Thursday, June 29, 2017

Two Men

June 29, 2017

We said goodbye to him nearly forty years ago, but he still lives on inside me and in the presence of God. He was slight of build, but loomed large in the development of this young boy. When he was a young man, he played semi-pro baseball, but settled into his job as a Linotype operator for the Rochester Democrat and Chronicle. In the days before computerization, the Linotype was a huge, clackety machine that set the type for newspapers. Molten lead was fed into it as the operator banged away at the keyboard. Letters were essentially soldered together into words and phrases which were fed into the drums that printed the paper. It was hot, somewhat dangerous work. It wasn’t uncommon for him to come home with burns on his arms from lead that had slightly missed the feed and spattered over him. Today, anyone who had ever worked on such a machine would probably be hounded by lawyers itching to sue the company for lead poisoning of its employees. The lead didn’t get him; neither did seventy years of smoking cigarettes, cigars, and pipes. It’s a good thing marijuana wasn’t in vogue back then; he’d probably have puffed on that, too. 

His job made him a formidable opponent in Scrabble. He and his English teacher cousin would play by the hour, going at it tooth and nail. Poppa had the advantage of being able to read as easily upside down and backward as I can read normally. It came with the territory of his job, reading type in reverse all day long.

When the Great Depression hit in 1929, he was one of the few men on his street who had regular work. He considered working to be a privilege, and quietly supported a number of those families from his earnings until things picked up enough for them to once again support themselves.

He loved to bowl and to fish. He counted more than one 300 game racked up with his old two-finger ball. Countless Saturdays, he would join my father, my brother, and myself as we towed the small fishing boat to Braddock Bay or Long Pond, where we launched and puttered our way along the weedy shoreline where we hoped the bass or pike would be hiding.

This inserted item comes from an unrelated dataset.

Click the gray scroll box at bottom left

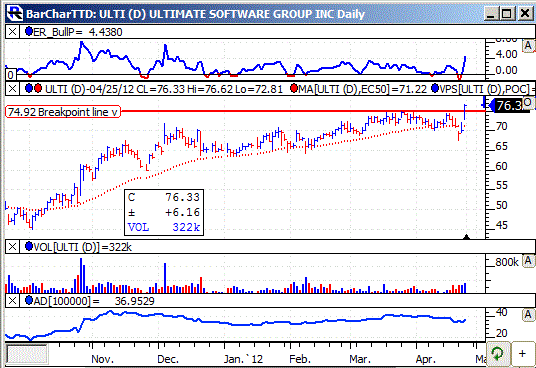(27, 354)
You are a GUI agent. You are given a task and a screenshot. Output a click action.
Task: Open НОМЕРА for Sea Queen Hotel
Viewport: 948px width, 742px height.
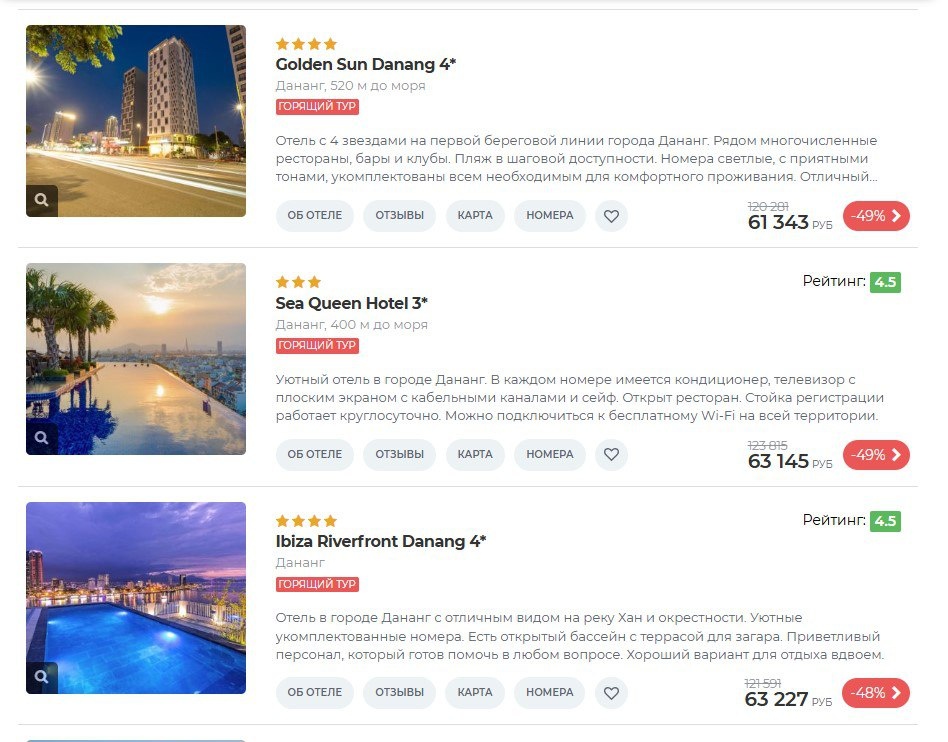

After a few hours spent bobbing on the ripples, we would break out the bologna sandwiches we had prepared earlier. Slathered in mayonnaise, it’s a wonder we didn’t get food poisoning after they had sat out in the sun all morning. When it was time to head to shore, we did so reluctantly, only to finish out the day with dinner at his house. 

In the evening, he would sit on the front porch listening to the ball game on the radio, leaning forward so he could watch Lawrence Welk on the old black and white television at the far end of the living room. He lived long enough to meet his great-granddaughter, but in the autumn of 1979, he wanted to visit Sodus and North Rose, NY, where he grew up. I took him to his boyhood home, the cemetery where his baby brother was buried, learned about his grandfather who had built the bell tower for the Methodist church. I didn’t know it at the time, but he was closing up shop. He died the following January.


He was my grandfather, Harry Bailey, and was born on this day in 1892. Funny, but although I remember all four of my grandparents, his is the only birthday I can recall. Perhaps it’s because of another man born on this day; my son-in-law Todd. I can’t tell the same kind of stories of Todd as I can my grandfather, but I will say this: I am deeply grateful for him. His love for Christ, for our daughter and grandchildren, his character as a Christian, his compassion for the poor, and his passion for the unborn are just a few of the qualities that endear him to us. When Jessie married him, we all hit the jackpot. Two special men in my life, born the same date nearly 90 years apart; who’d have guessed? I am thankful for both of them.